Go's net/http.Headers
One probably knows that net/http.Headers
is no more than map[string][]string
with extra specific methods. A usual way to initialize and populate such data-structure from an external representation is something like that:
type Header map[string][]string
func (h Header) Add(key, val string) {
if val == "" {
return
}
h[key] = append(h[key], val)
}
func main() {
h := make(Header)
h.Add("Host", "example.com")
h.Add("Via", "a.example.com")
h.Add("Via", "b.example.com")
}
From the code above, one can notice that we allocated a new slice of strings for every unique key that we added to headers. For things like HTTP headers, that’re automatically parsed for every incoming request, this bunch of tiny allocations is something we’d like to avoid.
I was curious to know if Go’s standard library cares about that.
Looking at the implementation of net/textproto.Reader.ReadMIMEHeader()
, which is used in the standard
HTTP server, or Go 1.13’s new net/http.Header.Clone()
, it turned out they solve the problem quite elegantly.
We know that for a majority of cases, HTTP headers are an immutable key-value pair, where most of the keys have a single value.
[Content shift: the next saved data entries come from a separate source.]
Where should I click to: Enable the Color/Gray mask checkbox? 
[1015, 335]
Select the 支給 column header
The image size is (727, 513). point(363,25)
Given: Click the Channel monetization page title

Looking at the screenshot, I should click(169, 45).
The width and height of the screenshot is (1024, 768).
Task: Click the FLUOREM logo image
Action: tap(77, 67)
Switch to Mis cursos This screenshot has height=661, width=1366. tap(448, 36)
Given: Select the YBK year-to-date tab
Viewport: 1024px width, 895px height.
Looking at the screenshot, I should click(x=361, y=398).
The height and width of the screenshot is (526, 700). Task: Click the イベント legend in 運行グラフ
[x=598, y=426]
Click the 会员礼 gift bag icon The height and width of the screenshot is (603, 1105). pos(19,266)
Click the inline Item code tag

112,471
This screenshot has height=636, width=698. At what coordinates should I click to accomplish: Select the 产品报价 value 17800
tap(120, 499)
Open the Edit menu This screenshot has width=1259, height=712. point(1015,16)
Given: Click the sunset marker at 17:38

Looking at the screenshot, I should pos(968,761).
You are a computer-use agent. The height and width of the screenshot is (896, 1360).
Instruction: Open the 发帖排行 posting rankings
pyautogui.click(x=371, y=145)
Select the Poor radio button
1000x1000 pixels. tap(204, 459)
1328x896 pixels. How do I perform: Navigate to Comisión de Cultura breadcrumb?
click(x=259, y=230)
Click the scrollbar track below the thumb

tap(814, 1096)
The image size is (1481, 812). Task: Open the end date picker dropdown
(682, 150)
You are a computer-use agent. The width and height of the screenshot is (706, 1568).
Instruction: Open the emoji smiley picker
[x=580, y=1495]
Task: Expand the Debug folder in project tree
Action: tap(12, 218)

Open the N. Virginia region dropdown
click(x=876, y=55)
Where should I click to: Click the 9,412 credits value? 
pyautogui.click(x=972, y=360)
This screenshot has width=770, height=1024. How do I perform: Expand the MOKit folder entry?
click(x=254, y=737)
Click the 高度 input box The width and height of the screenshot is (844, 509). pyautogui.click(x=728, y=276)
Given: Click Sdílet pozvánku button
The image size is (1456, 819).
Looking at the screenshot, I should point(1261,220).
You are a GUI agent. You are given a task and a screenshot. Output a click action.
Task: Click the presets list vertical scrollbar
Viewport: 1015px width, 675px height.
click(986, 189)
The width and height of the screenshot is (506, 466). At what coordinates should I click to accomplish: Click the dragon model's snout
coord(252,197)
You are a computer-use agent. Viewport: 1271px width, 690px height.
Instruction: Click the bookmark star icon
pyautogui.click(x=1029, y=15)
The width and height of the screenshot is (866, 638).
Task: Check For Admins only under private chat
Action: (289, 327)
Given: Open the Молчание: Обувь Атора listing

Instead of allocating a separate slice for a unique key, Go pre-allocates a continues slice for values and refers to a sub-slice of this slice for all keys.
Knowing that, we can refactor the initial Header.Add
as the following:
type Header map[string][]string
func (h Header) add(vv []string, key, val string) []string {
if val == "" { ··· }
// fast path for KV pair of a single value
if h[key] == nil {
vv = append(vv, value)
h[key] = vv[:1:1]
return vv[1:]
}
// slow path, when KV pair has two or more values
h[key] = append(h[key], val)
return vv
}
func main() {
h := make(Header)
// net/textprotocol pre-counts total number of request's headers
// to allocate the slice of known capacity
vv := make([]string, 0)
vv = h.add(vv, "Host", "example.com")
vv = h.add(vv, "Via", "a.example.com")
}
Note that we use vv[:1:1]
to create a sub-slice of a fixed capacity (length 1, capacity 1).
If there is a KV-pair that has several values, e.g. “Via” header, Add
will allocate a separate slice for that key, doubling its capacity.